Monday, January 28, 2008

Mom-Connections

Homeschooling Playdate

Back in December we went on a homeschooling playdate, during which we met three families we hadn't previously known. I particularly liked one of the moms, Tammy, and her five-year-old son, Nicholas. Although at this stage of life I'm almost too busy to pursue new friendships, I know I must make playdate commitments for the sake of my children. So, we had Tammy and her son over in early January for a playdate, which went very well, and today they reciprocated and had us over. Again, all went well and we made plans to go together soon to a fossil museum in Akron.

I am a soft-spoken, sincere, almost shy person, and I tend to feel most comfortable with other soft-spoken women. While I can laugh with and enjoy rowdier ladies, at special-event settings, their sarcastic, dry humor wares on me, so I rarely pursue friendships with them, and vice versa. Since moving to Ohio in mid-2005, I have now met two ladies, both in their thirties, who blend well with my personality, and who are kind to my children. Thank you, God. I give thanks because I view making new girlfriend-ships after marriage and children something of a long shot.

Lifelong Friendships

I went to high school and college in San Diego, and left behind three close, high-school girlfriends, upon leaving that city in 1990. During the fifteen years I lived in a California high desert, I become friends with only two woman I regularly keep in touch with, through e-mail only now, since we've all moved to different places. The two friendships are precious to me, indeed, but none can match the friendship I still have with one of my high-school girlfriends, Wendy.

It isn't that I have more in common with Wendy in terms of shared-interests; actually, we have much less of that. But we have more history and memories, since the friendship began when we were fourteen. We're closing in on forty-two-years-old now, so I'm amazed when I think of our nearly thirty years as friends. I can tell her anything, and I hope the reverse is true. Our friendship is a precious gift; although I have three young children and she has four, two of which are fifteen-month-old twins, we make time to connect, even though she's remained in San Diego, and I've moved twice.

As I reflect on all this, since spending pleasant time with Tammy today, I have to wonder what the future holds for our budding friendship. She is a first-year homeschooler, like me, but she only has one child, to my three. Much of my daily reality is foreign to her, and vice versa, except that we both love God and pray our way through. Her husband is a professional, bringing home a good income, so there are inequities there that might separate us. For example, she has the money for a gym membership, doesn't need to worry about bringing in a side income, and can spend a fair amount on programs for her son. We, on the other hand, are struggling mightily on a meager paycheck and currently, my husband is looking for a part-time side job, and I've got an ad running for my babysitting services, to no avail.

I'm too old and seasoned to be guilty of envy; I'm very good at counting my blessings and I'm above greener-grass discontent. That has only become true in the past several years, mind you, through God's work in my heart. Nevertheless, there will be some outings and activities I will have to say no to, due to the income disparity, which might make the friendship eventually less worthwhile in her eyes. As well, Emily will be napping for another two years at least, so that too, is limiting, in terms of our get-together options.

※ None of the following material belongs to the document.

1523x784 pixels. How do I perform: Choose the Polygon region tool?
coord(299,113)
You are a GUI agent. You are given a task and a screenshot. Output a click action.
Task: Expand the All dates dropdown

I have a hunch God has already used our connection with Tammy for his own purpose. She and her husband were hoping for another child, and recently received devastating fertility news. When she came to our house for the playdate in early January, I was busy as usual, chasing Emily around, keeping her out of trouble, as well as tending to the boys' needs. It's a dizzying scene, believe me. She drank it all in, and I could see the wheels turning in her head, literally. She kept asking what extra-curricular things we were involved in, and I had to repeatedly - I wasn't annoyed, just amused - say that we couldn't do this or that thing because one of the boys would be excluded due to age, or because an activity conflicted with Emily's naps. The disadvantages of having three children, and of having a baby, were not lost on her. I think perhaps, just maybe, God used our chaos to speak to her heart.

Will she be a passing ship in my life, the main purpose already having been served? Or will I be someday giving thanks for our thirty-year friendship, at the ripe old age of seventy-one? I thought I was too busy to care, one way or the other, but I guess I care some, or I wouldn't be writing about it. Strangely, this isn't actually what I set out to write about tonight. All I can do is my very best to remain open, honest, helpful, fun, and prayerful, and see what happens.

What is most amusing is how similar this whole thing seems to dating. Do other moms ever feel this way, as they navigate their way through mom connections? I feel so silly even writing about this, but I can't deny how important friendships are to my heart. I may have lost sight of that in the past few years, since becoming a busier, rarely-resting mom. Tammy is a reminder, perhaps, that one can not live on computer connection alone?